Le calme semblait régner lundi à Tripoli pour la deuxième journée de suite. Les commerces ont rouvert, les services municipaux ont entrepris le déblayage des débris, des techniciens de la compagnie électrique sont mobilisés pour rétablir l'électricité.
Mais les habitants sont sous le choc après des affrontements d'une grande intensité entre milices rivales, au milieu des civils, qui ont fait rage de vendredi à l'aube jusqu'à samedi soir.
Des dizaines de bâtiments éventrés portent les stigmates de ce week-end (vendredi et samedi en Libye, ndlr) sanglant où déflagrations et tirs nourris ont retenti sans répit aux quatre coins de la ville.
"Vraie guerre"
"C'était une vraie guerre", raconte à l'AFP Manal (prénom changé), une riveraine. "J'ai eu peur pour ma famille. Mon bébé sursautait dans son sommeil et s'est réveillé plusieurs fois à cause des bombardements. Je ne savais pas quand ça allait se terminer", ajoute cette quadragénaire qui "hésite maintenant à quitter Tripoli de peur que ça reprenne".
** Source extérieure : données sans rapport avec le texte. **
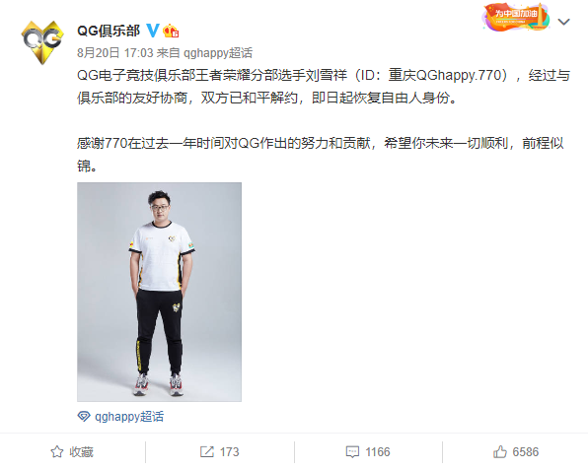Click the star favorite icon
588x470 pixels.
point(57,451)
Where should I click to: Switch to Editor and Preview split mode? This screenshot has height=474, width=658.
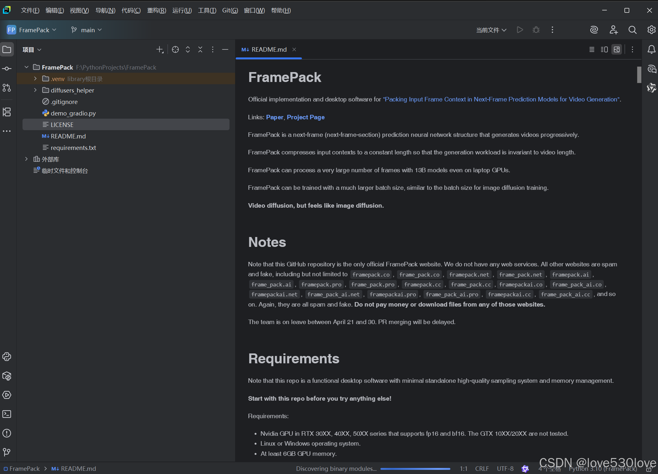click(x=604, y=49)
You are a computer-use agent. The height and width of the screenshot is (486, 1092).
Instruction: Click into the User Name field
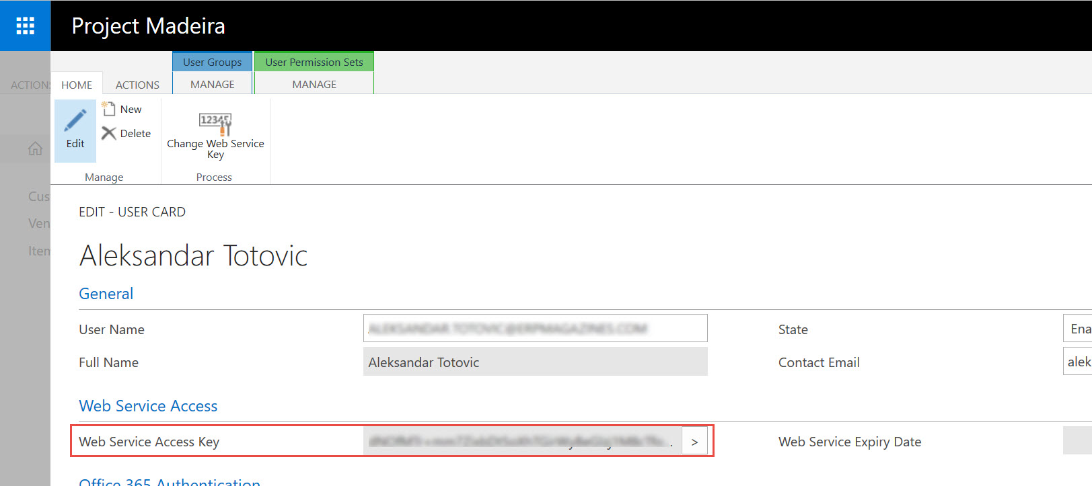coord(535,329)
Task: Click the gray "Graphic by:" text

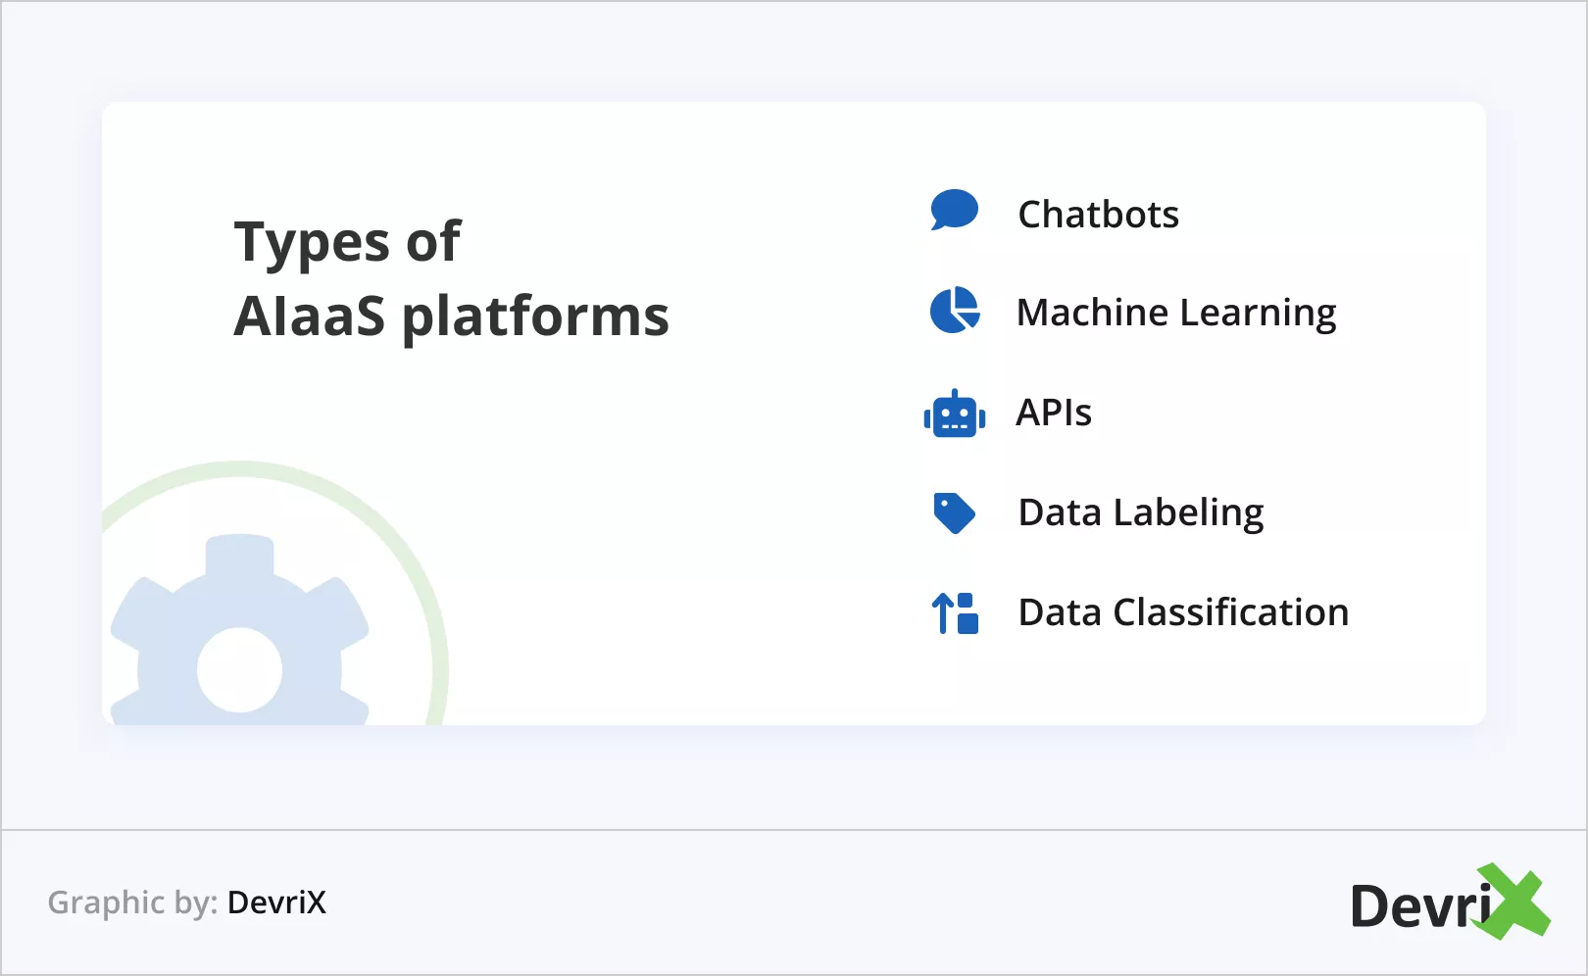Action: click(x=132, y=903)

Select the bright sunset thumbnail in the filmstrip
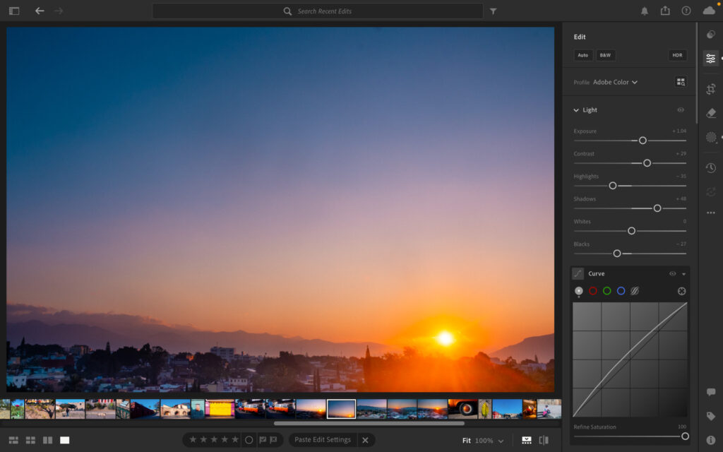340,408
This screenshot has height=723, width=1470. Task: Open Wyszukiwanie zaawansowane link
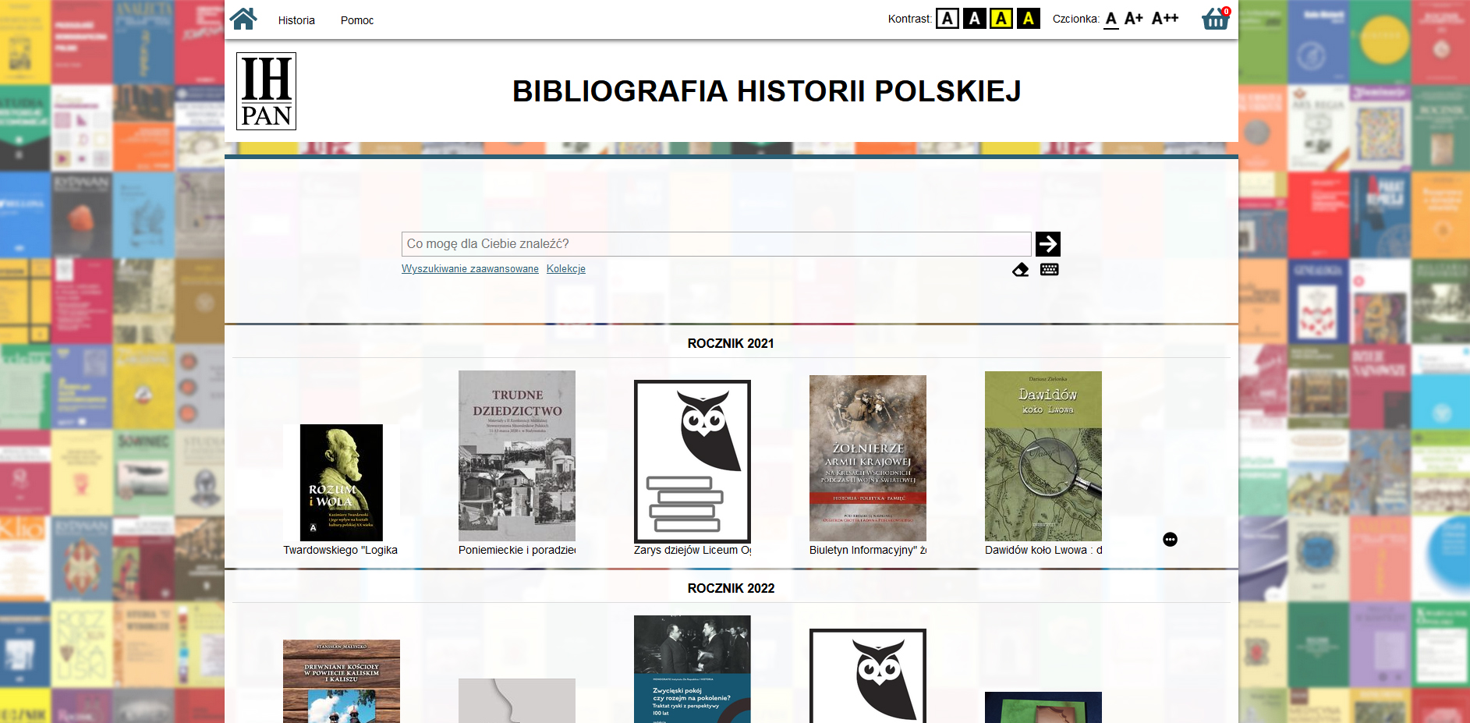469,268
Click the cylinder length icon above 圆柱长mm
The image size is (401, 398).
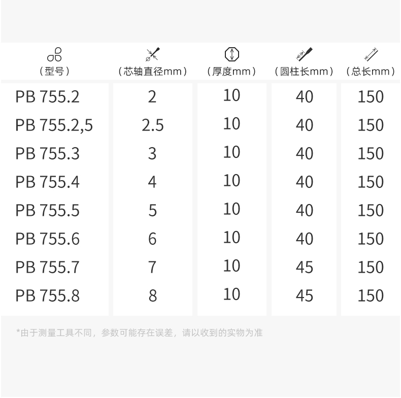304,54
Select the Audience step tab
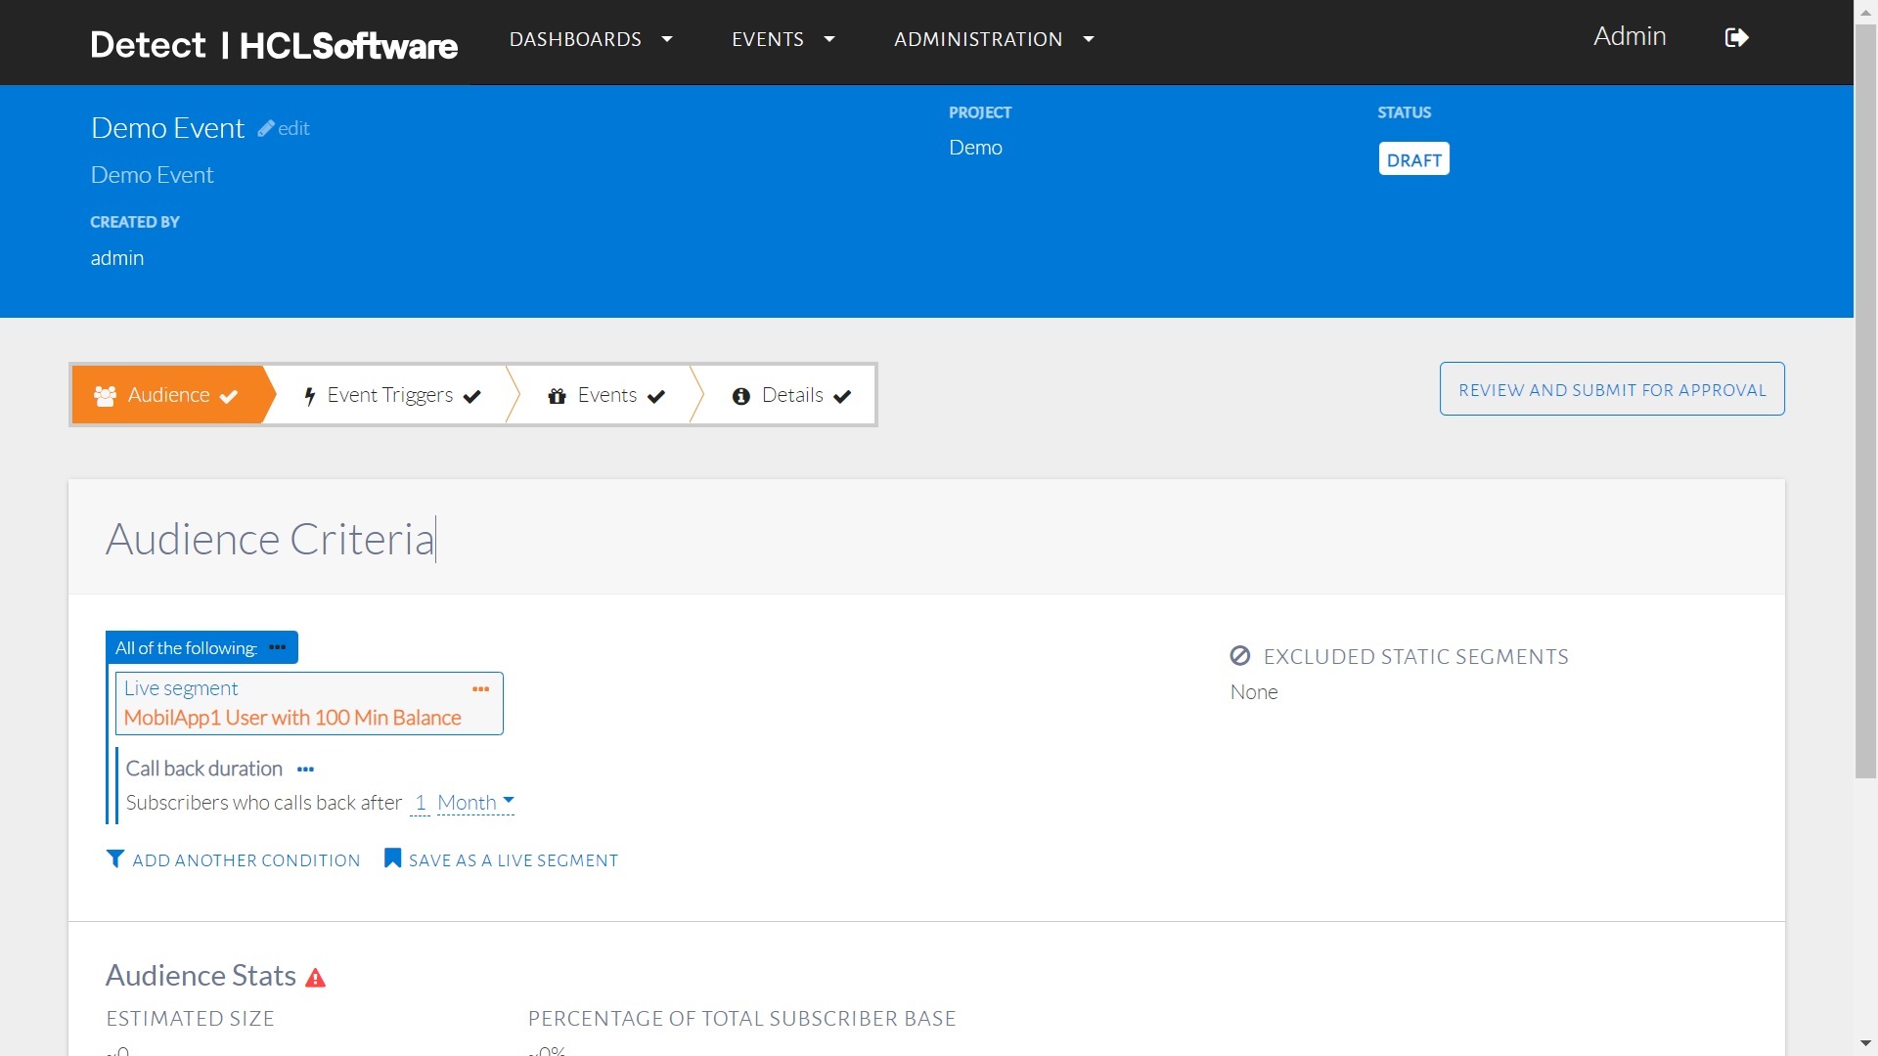Screen dimensions: 1878x1056 click(x=167, y=395)
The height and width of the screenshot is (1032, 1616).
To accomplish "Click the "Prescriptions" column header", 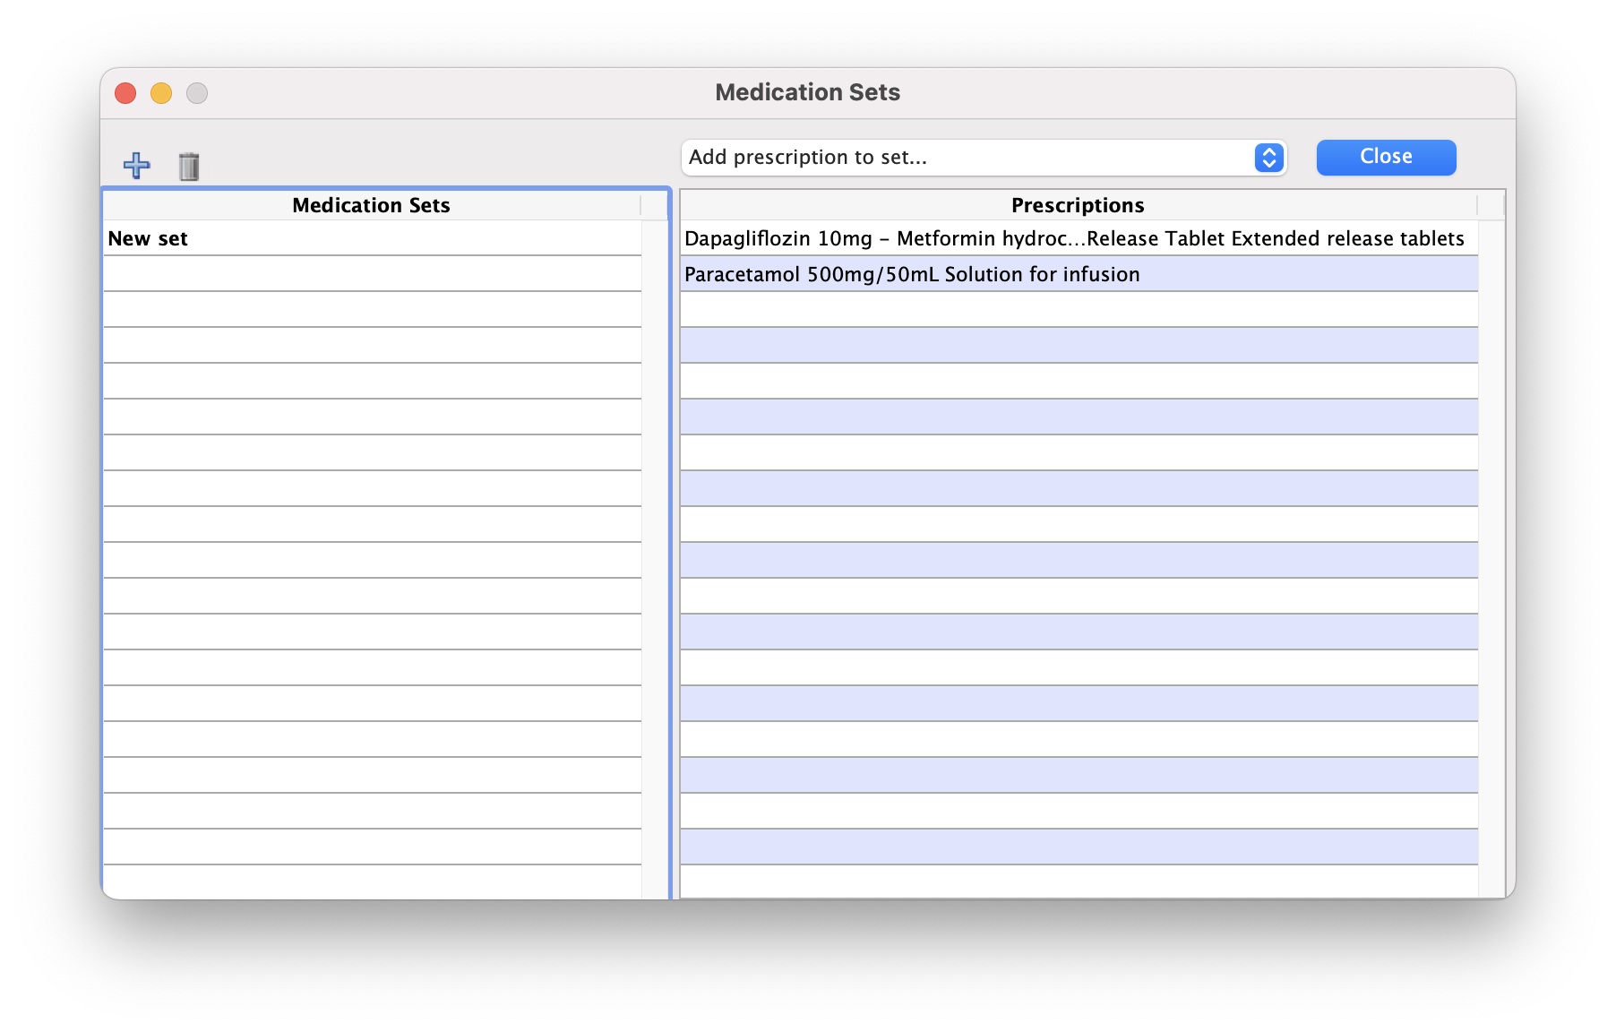I will tap(1078, 206).
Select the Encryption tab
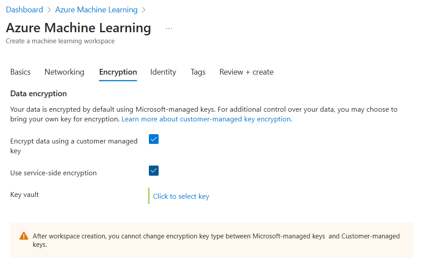This screenshot has width=429, height=264. [118, 72]
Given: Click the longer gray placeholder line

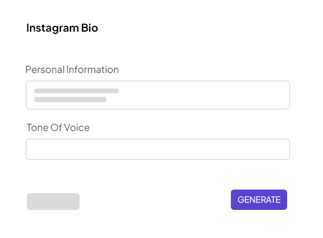Looking at the screenshot, I should coord(77,91).
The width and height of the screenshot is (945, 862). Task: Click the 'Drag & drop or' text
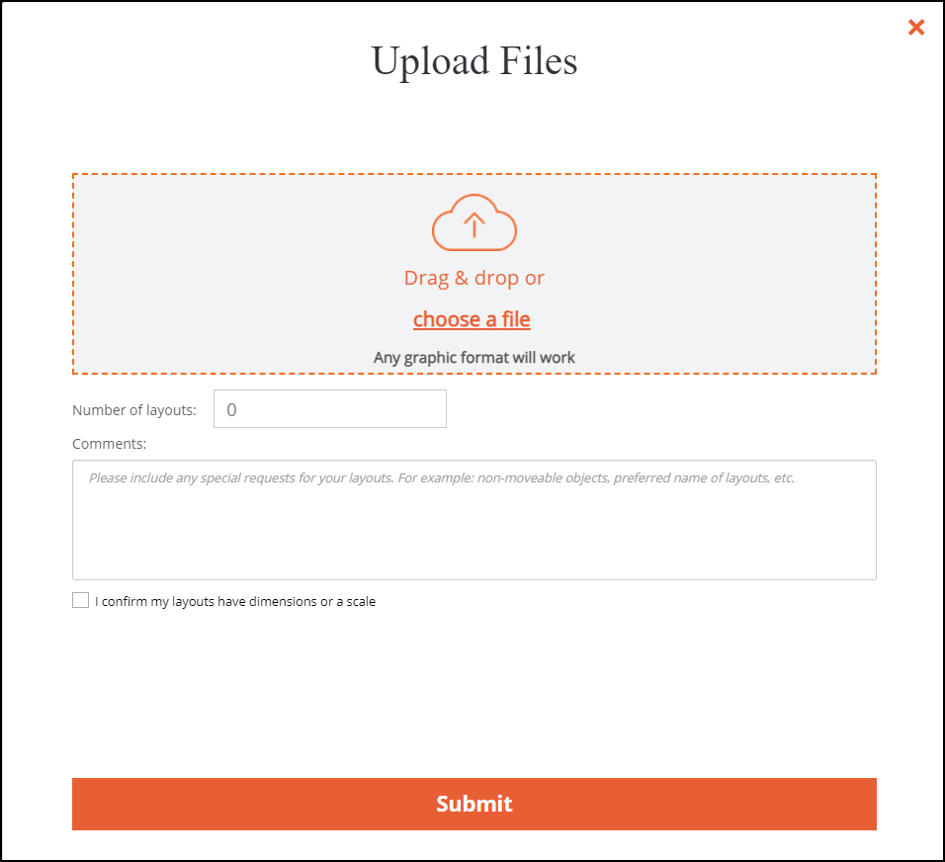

Selon un bilan officiel, 32 personnes ont été tuées et 159 blessées, dont un nombre indéterminé de civils, conséquence d'une lutte de pouvoir entre deux gouvernements rivaux.
L'un est basé à Tripoli (ouest) et dirigé par Abdelhamid Dbeibah depuis début 2021, l'autre conduit depuis mars dernier par Fathi Bachagha et soutenu par le camp du maréchal Khalifa Haftar, l'homme fort de l'Est.
"J'ai fermé les volets, verrouillé les portes et passé la nuit dans un hall sans fenêtres où nous nous sommes réfugiés pour nous protéger des éventuels impacts d'explosion", poursuit Manal.
Fatma Mahmoud, une pharmacienne de 37 ans, s'est "réveillée dimanche en poussant un ouf de soulagement" après avoir entendu que les combats avaient pris fin. "C'est fini, jusqu'à ce que l'un d'eux (les groupes armés) décide d'empiéter à nouveau sur le territoire de l'autre", lâche-t-elle.
Les deux exécutifs rivaux se sont rejeté dimanche la responsabilité des combats qui ont opposé des milices fidèles à l'un ou l'autre, dans un contexte où les changements d'allégeances sont fréquents.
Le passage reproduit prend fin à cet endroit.